Percentages of the Federal Poverty Level for income guidelines for all levels of child care are as follows:

  • Traditional Child Care 150%
  • Transitional Child Care 1 (TCC1) 151% – 185%
  • Transitional Child Care 2 (TCC2) 186% – 215%
  • Transitional Child Care 3 (TCC3) 216% – 242%

Participants receiving child care at a transitional level will be responsible for paying the sliding fee as well as the remaining percentage after the Department of Elementary and Secondary Education (DESE) pays their portion.

DESE will be paying the following percentages of the state base rate for TCC:

  • TCC1 80%
  • TCC2 60%
  • TCC3 50%

The new income guidelines and sliding fee chart has been updated and can be found at https://dese.mo.gov/media/pdf/office-childhood-child-care-eligibility-income-guidelines-and-sliding-fee-chart.

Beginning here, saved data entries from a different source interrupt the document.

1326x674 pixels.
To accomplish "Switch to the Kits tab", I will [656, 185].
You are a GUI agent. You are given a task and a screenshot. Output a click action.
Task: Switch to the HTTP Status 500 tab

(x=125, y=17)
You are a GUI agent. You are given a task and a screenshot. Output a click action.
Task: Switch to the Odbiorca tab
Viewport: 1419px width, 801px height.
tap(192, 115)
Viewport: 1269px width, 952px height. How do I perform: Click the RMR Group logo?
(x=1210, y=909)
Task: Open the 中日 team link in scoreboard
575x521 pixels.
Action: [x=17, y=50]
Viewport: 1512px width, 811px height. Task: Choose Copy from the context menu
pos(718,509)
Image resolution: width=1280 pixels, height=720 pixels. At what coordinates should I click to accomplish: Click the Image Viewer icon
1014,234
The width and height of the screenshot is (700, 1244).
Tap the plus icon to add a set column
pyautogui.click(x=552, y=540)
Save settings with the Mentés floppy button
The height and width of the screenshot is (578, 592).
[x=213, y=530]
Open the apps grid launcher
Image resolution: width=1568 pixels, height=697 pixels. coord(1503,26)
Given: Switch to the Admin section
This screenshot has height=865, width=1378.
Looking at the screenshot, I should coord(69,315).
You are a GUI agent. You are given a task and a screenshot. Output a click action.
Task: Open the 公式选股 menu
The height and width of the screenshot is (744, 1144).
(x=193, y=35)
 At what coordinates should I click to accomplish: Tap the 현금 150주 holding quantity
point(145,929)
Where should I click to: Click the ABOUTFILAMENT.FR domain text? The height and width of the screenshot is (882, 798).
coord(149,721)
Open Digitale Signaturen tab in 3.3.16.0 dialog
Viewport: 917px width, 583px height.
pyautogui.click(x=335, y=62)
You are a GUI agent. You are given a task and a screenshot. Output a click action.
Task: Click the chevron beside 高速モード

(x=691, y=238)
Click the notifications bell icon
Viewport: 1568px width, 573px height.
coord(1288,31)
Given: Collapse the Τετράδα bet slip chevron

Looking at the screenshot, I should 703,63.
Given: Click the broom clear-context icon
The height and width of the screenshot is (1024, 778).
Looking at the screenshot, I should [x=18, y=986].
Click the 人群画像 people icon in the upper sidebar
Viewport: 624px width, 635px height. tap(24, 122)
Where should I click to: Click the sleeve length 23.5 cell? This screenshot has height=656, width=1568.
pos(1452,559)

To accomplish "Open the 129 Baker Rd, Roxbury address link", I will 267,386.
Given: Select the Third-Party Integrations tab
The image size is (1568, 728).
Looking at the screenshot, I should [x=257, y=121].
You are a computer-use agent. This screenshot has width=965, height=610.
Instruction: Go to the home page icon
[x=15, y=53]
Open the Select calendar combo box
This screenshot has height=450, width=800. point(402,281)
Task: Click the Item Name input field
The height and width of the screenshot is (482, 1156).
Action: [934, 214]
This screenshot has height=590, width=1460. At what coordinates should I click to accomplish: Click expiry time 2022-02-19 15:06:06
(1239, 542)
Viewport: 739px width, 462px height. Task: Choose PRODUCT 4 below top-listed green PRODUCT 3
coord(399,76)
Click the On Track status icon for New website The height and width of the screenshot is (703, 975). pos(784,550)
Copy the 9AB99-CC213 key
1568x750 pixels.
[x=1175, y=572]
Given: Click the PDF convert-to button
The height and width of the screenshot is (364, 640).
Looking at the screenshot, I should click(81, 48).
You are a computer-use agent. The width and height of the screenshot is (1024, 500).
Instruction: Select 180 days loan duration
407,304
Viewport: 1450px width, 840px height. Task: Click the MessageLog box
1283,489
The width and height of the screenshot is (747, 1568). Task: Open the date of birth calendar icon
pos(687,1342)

New provider rates are in effect October 1, 2022. The data collected from the 2022 Market Rate Survey in conjunction with House Bill 3002 section 2.505 was used to determine the new rates. Approximately 75% of providers will see an increase in their subsidy rates. Rates are posted on the child care subsidy website at https://dese.mo.gov/childhood.

 

NECESSARY ACTION:

  • Review this memorandum with appropriate staff.

 

 

 

KE/hd

IM-132 ELIMINATION OF COMMON PERSONAL IDENTIFICATION NUMBERS FOR EBT CARD HOLDERS

FROM: KIM EVANS, DIRECTOR

SUBJECT: ELIMINATION OF COMMON PERSONAL IDENTIFICATION NUMBERS FOR EBT CARD HOLDERS

 

DISCUSSION:

Effective 10/16/2022, ebtEDGE will no longer accept common Personal Identification Numbers (PIN) for Electronic Benefit Transfer (EBT) cards. The system will not allow a common PIN, examples include but are not limited to:

1234, 0000, 0852, 1010, 1111, 1212, 2000, 2222, 2345, 2580,
3333, 3456, 4444, 4567, 5555, 5678, 6666, 7777, 8888, 9999

Participants will receive an error message when they attempt to enter a restricted number.

 

NECESSARY ACTION:

  •  Review this memorandum with appropriate staff.